Is the tap water in Bilbao to drink, or should travelers strictly rely on filtered water options?
Tap water in Bilbao is safe to drink and meets all EU quality standards. The water comes from the nearby reservoirs in the Basque mountain range and is treated municipally. Some locals prefer bottled water due to taste preferences, particularly in older buildings where pipe infrastructure may affect flavor, but there is no health risk in drinking directly from the tap.
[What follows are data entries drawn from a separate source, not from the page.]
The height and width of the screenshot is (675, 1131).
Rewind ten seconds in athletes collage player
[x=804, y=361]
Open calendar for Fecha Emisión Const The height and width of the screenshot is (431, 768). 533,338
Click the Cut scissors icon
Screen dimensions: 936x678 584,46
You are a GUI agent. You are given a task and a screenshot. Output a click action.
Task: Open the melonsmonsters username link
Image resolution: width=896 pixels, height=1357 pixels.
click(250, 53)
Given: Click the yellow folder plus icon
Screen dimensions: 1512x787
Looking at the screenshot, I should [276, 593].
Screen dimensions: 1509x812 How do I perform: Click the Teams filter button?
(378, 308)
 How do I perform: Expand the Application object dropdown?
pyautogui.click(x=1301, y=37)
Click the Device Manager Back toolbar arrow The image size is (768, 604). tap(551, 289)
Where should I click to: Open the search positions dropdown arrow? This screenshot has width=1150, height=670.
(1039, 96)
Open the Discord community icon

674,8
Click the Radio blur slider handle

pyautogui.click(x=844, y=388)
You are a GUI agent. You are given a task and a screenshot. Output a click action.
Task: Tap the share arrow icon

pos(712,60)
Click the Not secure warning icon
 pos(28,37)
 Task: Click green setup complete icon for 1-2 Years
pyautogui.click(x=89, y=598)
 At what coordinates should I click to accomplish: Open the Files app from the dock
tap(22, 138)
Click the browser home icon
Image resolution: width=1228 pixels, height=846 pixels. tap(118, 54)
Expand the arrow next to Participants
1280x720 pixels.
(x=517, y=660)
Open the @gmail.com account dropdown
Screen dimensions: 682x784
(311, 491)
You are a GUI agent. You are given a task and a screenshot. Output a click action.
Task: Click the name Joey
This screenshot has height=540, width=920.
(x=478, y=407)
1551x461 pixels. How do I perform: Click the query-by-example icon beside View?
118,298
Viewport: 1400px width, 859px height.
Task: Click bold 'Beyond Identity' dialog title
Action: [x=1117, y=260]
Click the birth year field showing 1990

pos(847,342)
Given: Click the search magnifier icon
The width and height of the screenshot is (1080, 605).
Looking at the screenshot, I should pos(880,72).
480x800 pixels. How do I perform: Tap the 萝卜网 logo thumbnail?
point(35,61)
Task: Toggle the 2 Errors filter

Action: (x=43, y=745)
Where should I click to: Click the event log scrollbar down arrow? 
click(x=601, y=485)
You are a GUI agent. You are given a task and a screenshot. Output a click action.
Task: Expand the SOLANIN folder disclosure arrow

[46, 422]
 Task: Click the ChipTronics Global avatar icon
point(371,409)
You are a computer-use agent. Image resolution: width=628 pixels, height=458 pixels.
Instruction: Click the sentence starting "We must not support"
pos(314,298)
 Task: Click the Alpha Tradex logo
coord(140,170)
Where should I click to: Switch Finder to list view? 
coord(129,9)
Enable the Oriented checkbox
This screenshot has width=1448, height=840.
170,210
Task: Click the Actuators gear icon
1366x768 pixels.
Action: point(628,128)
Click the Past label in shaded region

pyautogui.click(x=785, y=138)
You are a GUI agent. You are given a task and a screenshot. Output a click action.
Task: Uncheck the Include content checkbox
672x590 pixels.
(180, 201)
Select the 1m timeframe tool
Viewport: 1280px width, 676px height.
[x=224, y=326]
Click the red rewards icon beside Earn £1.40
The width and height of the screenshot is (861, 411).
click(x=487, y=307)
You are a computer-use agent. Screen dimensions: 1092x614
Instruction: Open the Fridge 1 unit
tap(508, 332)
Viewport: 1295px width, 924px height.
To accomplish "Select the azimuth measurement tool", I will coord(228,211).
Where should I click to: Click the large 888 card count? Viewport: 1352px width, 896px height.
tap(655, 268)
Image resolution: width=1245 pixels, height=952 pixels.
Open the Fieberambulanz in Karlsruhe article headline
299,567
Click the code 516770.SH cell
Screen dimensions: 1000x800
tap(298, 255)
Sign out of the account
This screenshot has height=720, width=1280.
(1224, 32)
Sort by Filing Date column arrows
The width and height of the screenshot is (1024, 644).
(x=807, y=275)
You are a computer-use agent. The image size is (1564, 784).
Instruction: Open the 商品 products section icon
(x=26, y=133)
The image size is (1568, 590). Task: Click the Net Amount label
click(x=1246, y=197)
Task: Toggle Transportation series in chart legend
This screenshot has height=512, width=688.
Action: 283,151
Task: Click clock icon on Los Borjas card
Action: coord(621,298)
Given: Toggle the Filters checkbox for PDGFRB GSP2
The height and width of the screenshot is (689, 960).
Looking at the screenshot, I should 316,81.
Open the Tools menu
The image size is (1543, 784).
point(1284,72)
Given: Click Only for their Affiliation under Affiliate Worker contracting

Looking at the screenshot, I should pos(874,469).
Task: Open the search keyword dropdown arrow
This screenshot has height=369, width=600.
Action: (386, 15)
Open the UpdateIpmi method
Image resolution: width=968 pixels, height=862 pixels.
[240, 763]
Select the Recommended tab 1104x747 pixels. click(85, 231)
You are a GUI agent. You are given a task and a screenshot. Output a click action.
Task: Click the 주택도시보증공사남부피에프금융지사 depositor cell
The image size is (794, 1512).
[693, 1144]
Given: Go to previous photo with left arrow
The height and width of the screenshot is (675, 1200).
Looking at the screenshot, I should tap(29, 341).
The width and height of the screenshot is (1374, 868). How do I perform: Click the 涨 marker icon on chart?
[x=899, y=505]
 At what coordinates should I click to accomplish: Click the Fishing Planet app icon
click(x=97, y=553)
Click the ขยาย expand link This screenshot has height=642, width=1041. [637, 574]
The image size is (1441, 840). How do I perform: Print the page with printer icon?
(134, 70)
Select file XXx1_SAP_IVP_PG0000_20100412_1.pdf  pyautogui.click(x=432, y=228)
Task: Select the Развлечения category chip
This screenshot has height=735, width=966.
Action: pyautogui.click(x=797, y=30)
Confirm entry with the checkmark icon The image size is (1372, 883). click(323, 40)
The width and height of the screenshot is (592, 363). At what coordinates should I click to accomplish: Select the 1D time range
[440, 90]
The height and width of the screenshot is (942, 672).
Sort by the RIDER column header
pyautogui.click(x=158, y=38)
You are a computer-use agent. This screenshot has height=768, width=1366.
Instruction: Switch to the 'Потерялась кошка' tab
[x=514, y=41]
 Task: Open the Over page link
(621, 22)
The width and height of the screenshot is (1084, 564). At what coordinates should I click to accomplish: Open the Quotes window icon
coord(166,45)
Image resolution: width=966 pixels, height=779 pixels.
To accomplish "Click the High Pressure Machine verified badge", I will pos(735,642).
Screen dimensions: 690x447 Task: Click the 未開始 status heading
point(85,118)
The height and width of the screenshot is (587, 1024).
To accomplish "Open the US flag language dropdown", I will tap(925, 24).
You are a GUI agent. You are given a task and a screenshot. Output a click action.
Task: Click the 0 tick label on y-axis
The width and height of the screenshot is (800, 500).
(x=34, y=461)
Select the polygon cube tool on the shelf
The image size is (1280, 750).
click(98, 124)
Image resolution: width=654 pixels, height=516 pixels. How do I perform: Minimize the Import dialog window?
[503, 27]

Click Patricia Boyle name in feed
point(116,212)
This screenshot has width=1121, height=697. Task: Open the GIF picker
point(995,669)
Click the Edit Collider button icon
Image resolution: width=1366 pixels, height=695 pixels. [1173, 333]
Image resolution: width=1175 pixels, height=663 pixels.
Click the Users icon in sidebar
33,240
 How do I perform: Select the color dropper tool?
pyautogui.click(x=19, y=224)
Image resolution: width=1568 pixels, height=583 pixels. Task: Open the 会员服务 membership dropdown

Restaurants will serve bottled water by default unless tap water is specifically requested.
Is Bilbao expensive to visit? Give a realistic daily budget breakdown for mid-tier travelers.
A mid-tier daily budget in Bilbao runs approximately 80 to 120 euros per person, excluding accommodation. This covers a pintxos lunch at around 12 to 18 euros, a sit-down pizza dinner at 15 to 25 euros, local transport at 3 to 5 euros, and a few drinks. A double room in a three-star hotel averages 70 to 100 euros per night, while hostels start around 25 to 35 euros. The Bilbao Card, at approximately 10 euros for 24 hours, covers tram and bus travel and offers small discounts at some museums.